Well, I find myself in the unfortunate position of being without a home for the ninth week now! The builder is about to start the repair work on the now dry house, furniture is being ordered and clothes are being returned from the dry cleaners; it seems that the jigsaw pieces I thought were 'my life' are slowly slotting back together. Whilst it is nice to get all my 'stuff' back, I am finding it a little suffocating; I seem to be going through some sort of metamorphosis at the moment, as the control freak in me is freaking out about being back in control again!??!

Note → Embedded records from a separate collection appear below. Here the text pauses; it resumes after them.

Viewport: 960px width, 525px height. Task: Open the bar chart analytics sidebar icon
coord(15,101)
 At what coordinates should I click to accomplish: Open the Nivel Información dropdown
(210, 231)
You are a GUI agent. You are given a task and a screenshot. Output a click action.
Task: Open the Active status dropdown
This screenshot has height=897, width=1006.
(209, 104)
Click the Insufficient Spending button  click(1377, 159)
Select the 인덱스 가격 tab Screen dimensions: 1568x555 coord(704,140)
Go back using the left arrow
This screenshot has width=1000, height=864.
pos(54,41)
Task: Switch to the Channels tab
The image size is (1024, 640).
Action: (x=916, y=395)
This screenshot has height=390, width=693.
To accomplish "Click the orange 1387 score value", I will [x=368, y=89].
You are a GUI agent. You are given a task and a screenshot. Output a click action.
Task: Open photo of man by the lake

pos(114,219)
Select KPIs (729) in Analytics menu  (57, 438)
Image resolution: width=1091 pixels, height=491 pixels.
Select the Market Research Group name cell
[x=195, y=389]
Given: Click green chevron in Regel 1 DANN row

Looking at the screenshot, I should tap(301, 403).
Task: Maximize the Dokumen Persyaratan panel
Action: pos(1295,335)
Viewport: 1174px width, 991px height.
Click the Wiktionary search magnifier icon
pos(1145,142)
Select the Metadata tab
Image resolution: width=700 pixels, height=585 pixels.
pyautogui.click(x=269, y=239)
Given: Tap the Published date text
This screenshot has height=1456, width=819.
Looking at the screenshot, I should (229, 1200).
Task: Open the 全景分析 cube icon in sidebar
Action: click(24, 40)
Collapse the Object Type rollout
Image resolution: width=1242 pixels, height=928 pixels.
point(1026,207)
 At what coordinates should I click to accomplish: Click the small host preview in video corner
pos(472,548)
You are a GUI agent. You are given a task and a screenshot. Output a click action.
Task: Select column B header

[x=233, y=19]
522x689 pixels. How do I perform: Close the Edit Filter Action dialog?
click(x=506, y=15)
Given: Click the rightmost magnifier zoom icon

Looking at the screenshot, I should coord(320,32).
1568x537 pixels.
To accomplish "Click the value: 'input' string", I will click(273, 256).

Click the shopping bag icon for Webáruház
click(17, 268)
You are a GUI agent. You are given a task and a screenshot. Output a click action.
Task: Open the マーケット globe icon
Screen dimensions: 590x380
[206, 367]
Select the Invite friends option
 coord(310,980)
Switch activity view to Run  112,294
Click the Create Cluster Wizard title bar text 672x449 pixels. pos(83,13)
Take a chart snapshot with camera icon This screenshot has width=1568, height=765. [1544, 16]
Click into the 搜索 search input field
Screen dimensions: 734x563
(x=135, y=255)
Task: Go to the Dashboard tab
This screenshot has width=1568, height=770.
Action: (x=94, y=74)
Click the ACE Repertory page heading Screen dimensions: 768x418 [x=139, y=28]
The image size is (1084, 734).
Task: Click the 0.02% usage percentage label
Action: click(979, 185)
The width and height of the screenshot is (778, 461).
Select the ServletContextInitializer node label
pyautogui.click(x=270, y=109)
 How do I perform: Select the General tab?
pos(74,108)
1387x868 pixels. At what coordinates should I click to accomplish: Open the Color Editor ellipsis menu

I have thoroughly enjoyed the lack of responsibility these past couple of months; living out of a bag, a single bedroom to keep tidy, washing clothes on a need to wash basis, no ironing, checking in to and out of the 'hotel' as and when required!!! I know, I am scaring myself with my reaction to this laid back life of Riley! It has been an incredible experience, living with my friends and their children, not knowing what is happening from one day to the next, chaos in the morning, the dull calm after the school run and then more chaos in the evening, meals in, meals out, no meals, laptop, iPhone (plural!), TV, tears, laughter, toy cars, plastic soldiers (ouch when you stand on one of those in the morning!) music (loud in multiple rooms!)...just endless snippets of noise and indeed life!
And so, they have gone on holiday leaving me with just the woof - some peace and quiet it seems - don't like it! Nor does the dog, as I practically get licked to death on returning to the 'hotel' - it's all good though as we keep each other company and I am developing a bond with the furball; seems we both need attention...does that make me a similar mind set to a cocker spaniel?!?!? Never mind, all I know is that we shall be talking to one another until regular service is resumed in the madhouse!
As for moving back to my own house, I am currently thinking of ways to sabotage the builders efforts in getting things habitable once more; anything to buy me a few more weeks in the crazy, mad at times, hotel I am starting to call 'home'!